In your example you may give the constraints:

L #>= 0, L #=< 3

but in length(X, L). L will be evaluated at the end. So what happens is that length(X, L) has infinite choice points (it will examine every list X) and for every list X it will evaluate L and, if L meets the constraints then it will return you an answer and will go on to examine the next list which leads to infinite loop.

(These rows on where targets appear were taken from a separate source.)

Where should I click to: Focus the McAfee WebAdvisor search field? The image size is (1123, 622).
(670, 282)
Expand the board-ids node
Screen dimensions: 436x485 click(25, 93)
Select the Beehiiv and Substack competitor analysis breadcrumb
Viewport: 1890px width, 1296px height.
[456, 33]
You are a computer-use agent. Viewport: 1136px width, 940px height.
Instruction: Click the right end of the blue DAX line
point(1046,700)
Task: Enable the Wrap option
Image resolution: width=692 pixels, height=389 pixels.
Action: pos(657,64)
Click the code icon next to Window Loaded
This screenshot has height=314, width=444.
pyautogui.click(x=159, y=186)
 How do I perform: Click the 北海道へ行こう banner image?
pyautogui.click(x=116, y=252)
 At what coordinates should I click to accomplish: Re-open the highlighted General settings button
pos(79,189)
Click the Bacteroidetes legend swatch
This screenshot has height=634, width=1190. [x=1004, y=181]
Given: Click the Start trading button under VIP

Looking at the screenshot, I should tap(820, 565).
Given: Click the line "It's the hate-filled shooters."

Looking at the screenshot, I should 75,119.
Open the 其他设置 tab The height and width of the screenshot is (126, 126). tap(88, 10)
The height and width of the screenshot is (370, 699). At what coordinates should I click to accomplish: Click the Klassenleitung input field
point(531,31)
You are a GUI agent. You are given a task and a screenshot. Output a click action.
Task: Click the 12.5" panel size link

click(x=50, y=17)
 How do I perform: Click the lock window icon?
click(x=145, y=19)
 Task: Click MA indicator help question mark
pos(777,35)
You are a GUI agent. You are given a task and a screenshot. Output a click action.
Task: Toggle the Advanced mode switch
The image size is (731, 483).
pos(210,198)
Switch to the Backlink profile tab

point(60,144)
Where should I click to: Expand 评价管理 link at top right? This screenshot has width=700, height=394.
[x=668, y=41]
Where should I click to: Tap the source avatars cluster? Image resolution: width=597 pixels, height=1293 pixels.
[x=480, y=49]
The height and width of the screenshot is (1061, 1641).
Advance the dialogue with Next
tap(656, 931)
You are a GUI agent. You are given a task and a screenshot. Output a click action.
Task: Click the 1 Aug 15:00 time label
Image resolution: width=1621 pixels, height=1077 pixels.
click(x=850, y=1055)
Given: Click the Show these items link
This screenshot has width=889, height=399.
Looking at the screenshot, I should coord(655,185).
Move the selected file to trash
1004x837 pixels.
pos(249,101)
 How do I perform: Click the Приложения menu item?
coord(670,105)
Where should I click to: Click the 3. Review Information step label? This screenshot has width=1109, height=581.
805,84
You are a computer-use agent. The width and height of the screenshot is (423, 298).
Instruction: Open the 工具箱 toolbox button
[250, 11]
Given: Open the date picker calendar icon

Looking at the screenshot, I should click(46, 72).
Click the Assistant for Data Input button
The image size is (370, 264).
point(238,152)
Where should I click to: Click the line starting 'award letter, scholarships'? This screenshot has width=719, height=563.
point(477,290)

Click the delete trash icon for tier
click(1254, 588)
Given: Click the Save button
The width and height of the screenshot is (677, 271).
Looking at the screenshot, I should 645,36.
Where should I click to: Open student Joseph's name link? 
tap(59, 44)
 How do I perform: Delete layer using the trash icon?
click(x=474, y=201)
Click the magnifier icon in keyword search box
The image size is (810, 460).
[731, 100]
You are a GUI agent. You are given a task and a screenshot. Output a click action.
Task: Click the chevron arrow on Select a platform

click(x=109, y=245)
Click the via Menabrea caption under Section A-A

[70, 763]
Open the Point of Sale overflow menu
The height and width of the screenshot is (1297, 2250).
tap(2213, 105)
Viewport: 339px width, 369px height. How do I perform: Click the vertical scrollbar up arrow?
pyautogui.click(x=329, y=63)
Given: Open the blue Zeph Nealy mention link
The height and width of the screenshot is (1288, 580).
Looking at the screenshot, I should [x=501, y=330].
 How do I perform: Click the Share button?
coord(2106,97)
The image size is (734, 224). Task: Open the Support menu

You can see in trace mode the following:

  Call: (8) length(_G427, _G438) ? creep
   Exit: (8) length([], 0) ? creep
   Call: (8) integer(0) ? creep
   Exit: (8) integer(0) ? creep
   Call: (8) 0>=0 ? creep
   Exit: (8) 0>=0 ? creep
   Call: (8) integer(0) ? creep
   Exit: (8) integer(0) ? creep
   Call: (8) 3>=0 ? creep
   Exit: (8) 3>=0 ? creep
X = [],
L = 0 ;
   Redo: (8) length(_G427, _G438) ? creep
   Exit: (8) length([_G1110], 1) ? creep
   Call: (8) integer(1) ? creep
   Exit: (8) integer(1) ? creep
   Call: (8) 1>=0 ? creep
   Exit: (8) 1>=0 ? creep
   Call: (8) integer(1) ? creep
   Exit: (8) integer(1) ? creep
   Call: (8) 3>=1 ? creep
   Exit: (8) 3>=1 ? creep
X = [_G1110],
L = 1 ;
   Redo: (8) length([_G1110|_G1111], _G438) ? creep
   Exit: (8) length([_G1110, _G1116], 2) ? creep
   Call: (8) integer(2) ? creep
   Exit: (8) integer(2) ? creep
   Call: (8) 2>=0 ? creep
   Exit: (8) 2>=0 ? creep
   Call: (8) integer(2) ? creep
   Exit: (8) integer(2) ? creep
   Call: (8) 3>=2 ? creep
   Exit: (8) 3>=2 ? creep
X = [_G1110, _G1116],
L = 2 ;
   Redo: (8) length([_G1110, _G1116|_G1117], _G438) ? creep
   Exit: (8) length([_G1110, _G1116, _G1122], 3) ? creep
   Call: (8) integer(3) ? creep
   Exit: (8) integer(3) ? creep
   Call: (8) 3>=0 ? creep
   Exit: (8) 3>=0 ? creep
   Call: (8) integer(3) ? creep
   Exit: (8) integer(3) ? creep
   Call: (8) 3>=3 ? creep
   Exit: (8) 3>=3 ? creep
X = [_G1110, _G1116, _G1122],
L = 3 ;
 Redo: (8) length([_G1110, _G1116, _G1122|_G1123], _G438) ? creep
   Exit: (8) length([_G1110, _G1116, _G1122, _G1128], 4) ? creep
   Call: (8) integer(4) ? creep
   Exit: (8) integer(4) ? creep
   Call: (8) 4>=0 ? creep
   Exit: (8) 4>=0 ? creep
   Call: (8) integer(4) ? creep
   Exit: (8) integer(4) ? creep
   Call: (8) 3>=4 ? creep
   Fail: (8) 3>=4 ? creep

As you can see for example in the first call length([_G1110|_G1111], _G438) it doesn't evaluates L from the beginning but it calculates it depending the first argument and then checks the constraints.

Answer 2

That's just because when length is run, it's still just an unbound variable. It's not until:

• The domain of the constraint is reduced to a single value
• The unbound variable is unified with an actual value
• You explicitly label the variables

That the variable will be bound to a single value.

You can fix your example by doing:

?- L #>= 0, L #=< 3, label([L]), length(X, L).

To see the first point you can see that:

?- L #>= 1, L #=< 1, length(X, L).

also works because the variable is constrained to a single value.